* [Records supplied]
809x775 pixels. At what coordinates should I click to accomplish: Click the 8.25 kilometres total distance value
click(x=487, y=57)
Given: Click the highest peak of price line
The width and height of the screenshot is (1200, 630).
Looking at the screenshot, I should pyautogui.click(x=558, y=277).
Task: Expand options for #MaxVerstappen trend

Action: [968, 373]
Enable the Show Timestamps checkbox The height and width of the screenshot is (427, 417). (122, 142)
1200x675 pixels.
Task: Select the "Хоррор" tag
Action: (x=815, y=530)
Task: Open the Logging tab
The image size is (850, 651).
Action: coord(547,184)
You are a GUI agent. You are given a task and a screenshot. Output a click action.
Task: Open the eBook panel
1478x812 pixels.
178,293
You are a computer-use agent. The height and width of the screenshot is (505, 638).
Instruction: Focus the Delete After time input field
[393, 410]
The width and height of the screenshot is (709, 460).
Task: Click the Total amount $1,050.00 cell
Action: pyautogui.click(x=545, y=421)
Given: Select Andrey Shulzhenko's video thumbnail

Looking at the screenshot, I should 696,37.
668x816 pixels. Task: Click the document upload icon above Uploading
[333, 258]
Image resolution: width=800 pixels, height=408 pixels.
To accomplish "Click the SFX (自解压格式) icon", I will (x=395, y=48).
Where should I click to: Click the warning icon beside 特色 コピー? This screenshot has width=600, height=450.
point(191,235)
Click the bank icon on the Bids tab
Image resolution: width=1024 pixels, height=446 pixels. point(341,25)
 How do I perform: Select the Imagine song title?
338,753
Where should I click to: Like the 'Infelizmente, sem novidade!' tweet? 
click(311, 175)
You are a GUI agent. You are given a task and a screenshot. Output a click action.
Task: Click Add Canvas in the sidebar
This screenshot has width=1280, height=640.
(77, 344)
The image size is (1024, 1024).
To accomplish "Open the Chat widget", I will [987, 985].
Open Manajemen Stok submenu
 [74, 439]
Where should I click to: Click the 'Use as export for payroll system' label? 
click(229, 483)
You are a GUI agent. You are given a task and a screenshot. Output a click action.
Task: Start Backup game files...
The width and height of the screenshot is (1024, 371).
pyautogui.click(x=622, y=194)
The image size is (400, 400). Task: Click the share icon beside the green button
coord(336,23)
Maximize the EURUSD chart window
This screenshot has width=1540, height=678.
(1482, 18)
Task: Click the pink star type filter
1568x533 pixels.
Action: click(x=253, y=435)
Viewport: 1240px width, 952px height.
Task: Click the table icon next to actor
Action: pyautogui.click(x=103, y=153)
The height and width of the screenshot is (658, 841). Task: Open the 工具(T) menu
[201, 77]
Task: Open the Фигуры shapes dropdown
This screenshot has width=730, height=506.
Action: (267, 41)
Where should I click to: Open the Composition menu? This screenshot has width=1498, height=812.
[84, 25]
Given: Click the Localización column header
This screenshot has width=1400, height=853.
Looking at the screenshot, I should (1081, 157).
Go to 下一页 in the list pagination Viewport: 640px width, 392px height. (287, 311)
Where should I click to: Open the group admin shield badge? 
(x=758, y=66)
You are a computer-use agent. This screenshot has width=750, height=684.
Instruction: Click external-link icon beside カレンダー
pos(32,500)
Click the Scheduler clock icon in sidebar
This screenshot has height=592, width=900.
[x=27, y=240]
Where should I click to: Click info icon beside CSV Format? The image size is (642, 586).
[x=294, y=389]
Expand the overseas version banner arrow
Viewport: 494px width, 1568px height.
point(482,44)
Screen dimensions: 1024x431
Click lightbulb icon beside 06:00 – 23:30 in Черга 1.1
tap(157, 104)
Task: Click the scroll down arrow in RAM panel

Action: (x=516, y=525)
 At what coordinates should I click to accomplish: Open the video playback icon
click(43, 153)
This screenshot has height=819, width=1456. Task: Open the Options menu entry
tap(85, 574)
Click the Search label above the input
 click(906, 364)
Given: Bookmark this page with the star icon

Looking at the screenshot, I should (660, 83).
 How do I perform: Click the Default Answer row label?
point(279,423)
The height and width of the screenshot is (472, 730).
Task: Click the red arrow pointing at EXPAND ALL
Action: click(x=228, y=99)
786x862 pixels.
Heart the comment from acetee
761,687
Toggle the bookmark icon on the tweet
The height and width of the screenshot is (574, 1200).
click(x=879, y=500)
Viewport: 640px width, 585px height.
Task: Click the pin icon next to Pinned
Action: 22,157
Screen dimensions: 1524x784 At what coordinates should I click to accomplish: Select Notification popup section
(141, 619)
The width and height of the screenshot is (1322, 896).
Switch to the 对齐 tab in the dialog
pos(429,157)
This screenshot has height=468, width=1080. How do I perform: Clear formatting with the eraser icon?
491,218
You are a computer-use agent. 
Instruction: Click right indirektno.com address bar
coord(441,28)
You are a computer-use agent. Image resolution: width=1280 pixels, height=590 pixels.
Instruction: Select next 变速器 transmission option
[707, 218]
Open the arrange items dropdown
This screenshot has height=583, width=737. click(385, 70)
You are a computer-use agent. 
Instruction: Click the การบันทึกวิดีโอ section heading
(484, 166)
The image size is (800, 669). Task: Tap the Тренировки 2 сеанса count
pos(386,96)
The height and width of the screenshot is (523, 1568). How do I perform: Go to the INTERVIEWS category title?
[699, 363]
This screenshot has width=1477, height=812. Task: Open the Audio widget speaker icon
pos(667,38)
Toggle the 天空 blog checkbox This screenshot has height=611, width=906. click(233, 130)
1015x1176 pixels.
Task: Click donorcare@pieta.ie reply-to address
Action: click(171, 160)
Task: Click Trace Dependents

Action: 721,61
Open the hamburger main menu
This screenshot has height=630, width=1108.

* [Your goal]
Word for word, write out each record shown above.

* [Result of the exercise]
809x775 pixels. At what coordinates should I click to accomplish: Click the 8.25 kilometres total distance value
click(x=487, y=57)
Given: Click the highest peak of price line
The width and height of the screenshot is (1200, 630).
Looking at the screenshot, I should pyautogui.click(x=558, y=277).
Task: Expand options for #MaxVerstappen trend

Action: [968, 373]
Enable the Show Timestamps checkbox The height and width of the screenshot is (427, 417). (122, 142)
1200x675 pixels.
Task: Select the "Хоррор" tag
Action: (x=815, y=530)
Task: Open the Logging tab
The image size is (850, 651).
Action: coord(547,184)
You are a GUI agent. You are given a task and a screenshot. Output a click action.
Task: Open the eBook panel
1478x812 pixels.
178,293
You are a computer-use agent. The height and width of the screenshot is (505, 638).
Instruction: Focus the Delete After time input field
[393, 410]
The width and height of the screenshot is (709, 460).
Task: Click the Total amount $1,050.00 cell
Action: pyautogui.click(x=545, y=421)
Given: Select Andrey Shulzhenko's video thumbnail

Looking at the screenshot, I should 696,37.
668x816 pixels. Task: Click the document upload icon above Uploading
[333, 258]
Image resolution: width=800 pixels, height=408 pixels.
To accomplish "Click the SFX (自解压格式) icon", I will (x=395, y=48).
Where should I click to: Click the warning icon beside 特色 コピー? This screenshot has width=600, height=450.
point(191,235)
Click the bank icon on the Bids tab
Image resolution: width=1024 pixels, height=446 pixels. point(341,25)
 How do I perform: Select the Imagine song title?
338,753
Where should I click to: Like the 'Infelizmente, sem novidade!' tweet? 
click(311, 175)
You are a GUI agent. You are given a task and a screenshot. Output a click action.
Task: Click Add Canvas in the sidebar
This screenshot has width=1280, height=640.
(77, 344)
The image size is (1024, 1024).
To accomplish "Open the Chat widget", I will [987, 985].
Open Manajemen Stok submenu
 [74, 439]
Where should I click to: Click the 'Use as export for payroll system' label? 
click(229, 483)
You are a GUI agent. You are given a task and a screenshot. Output a click action.
Task: Start Backup game files...
The width and height of the screenshot is (1024, 371).
pyautogui.click(x=622, y=194)
The image size is (400, 400). Task: Click the share icon beside the green button
coord(336,23)
Maximize the EURUSD chart window
This screenshot has width=1540, height=678.
(1482, 18)
Task: Click the pink star type filter
1568x533 pixels.
Action: click(x=253, y=435)
Viewport: 1240px width, 952px height.
Task: Click the table icon next to actor
Action: pyautogui.click(x=103, y=153)
The height and width of the screenshot is (658, 841). Task: Open the 工具(T) menu
[201, 77]
Task: Open the Фигуры shapes dropdown
This screenshot has width=730, height=506.
Action: (267, 41)
Where should I click to: Open the Composition menu? This screenshot has width=1498, height=812.
[84, 25]
Given: Click the Localización column header
This screenshot has width=1400, height=853.
Looking at the screenshot, I should (1081, 157).
Go to 下一页 in the list pagination Viewport: 640px width, 392px height. (287, 311)
Where should I click to: Open the group admin shield badge? 
(x=758, y=66)
You are a computer-use agent. This screenshot has width=750, height=684.
Instruction: Click external-link icon beside カレンダー
pos(32,500)
Click the Scheduler clock icon in sidebar
This screenshot has height=592, width=900.
[x=27, y=240]
Where should I click to: Click info icon beside CSV Format? The image size is (642, 586).
[x=294, y=389]
Expand the overseas version banner arrow
Viewport: 494px width, 1568px height.
point(482,44)
Screen dimensions: 1024x431
Click lightbulb icon beside 06:00 – 23:30 in Черга 1.1
tap(157, 104)
Task: Click the scroll down arrow in RAM panel

Action: (x=516, y=525)
 At what coordinates should I click to accomplish: Open the video playback icon
click(43, 153)
This screenshot has height=819, width=1456. Task: Open the Options menu entry
tap(85, 574)
Click the Search label above the input
 click(906, 364)
Given: Bookmark this page with the star icon

Looking at the screenshot, I should (660, 83).
 How do I perform: Click the Default Answer row label?
point(279,423)
The height and width of the screenshot is (472, 730).
Task: Click the red arrow pointing at EXPAND ALL
Action: click(x=228, y=99)
786x862 pixels.
Heart the comment from acetee
761,687
Toggle the bookmark icon on the tweet
The height and width of the screenshot is (574, 1200).
click(x=879, y=500)
Viewport: 640px width, 585px height.
Task: Click the pin icon next to Pinned
Action: 22,157
Screen dimensions: 1524x784 At what coordinates should I click to accomplish: Select Notification popup section
(141, 619)
The width and height of the screenshot is (1322, 896).
Switch to the 对齐 tab in the dialog
pos(429,157)
This screenshot has height=468, width=1080. How do I perform: Clear formatting with the eraser icon?
491,218
You are a computer-use agent. 
Instruction: Click right indirektno.com address bar
coord(441,28)
You are a computer-use agent. Image resolution: width=1280 pixels, height=590 pixels.
Instruction: Select next 变速器 transmission option
[707, 218]
Open the arrange items dropdown
This screenshot has height=583, width=737. click(385, 70)
You are a computer-use agent. 
Instruction: Click the การบันทึกวิดีโอ section heading
(484, 166)
The image size is (800, 669). Task: Tap the Тренировки 2 сеанса count
pos(386,96)
The height and width of the screenshot is (523, 1568). How do I perform: Go to the INTERVIEWS category title?
[699, 363]
This screenshot has width=1477, height=812. Task: Open the Audio widget speaker icon
pos(667,38)
Toggle the 天空 blog checkbox This screenshot has height=611, width=906. click(233, 130)
1015x1176 pixels.
Task: Click donorcare@pieta.ie reply-to address
Action: click(171, 160)
Task: Click Trace Dependents

Action: 721,61
Open the hamburger main menu
This screenshot has height=630, width=1108.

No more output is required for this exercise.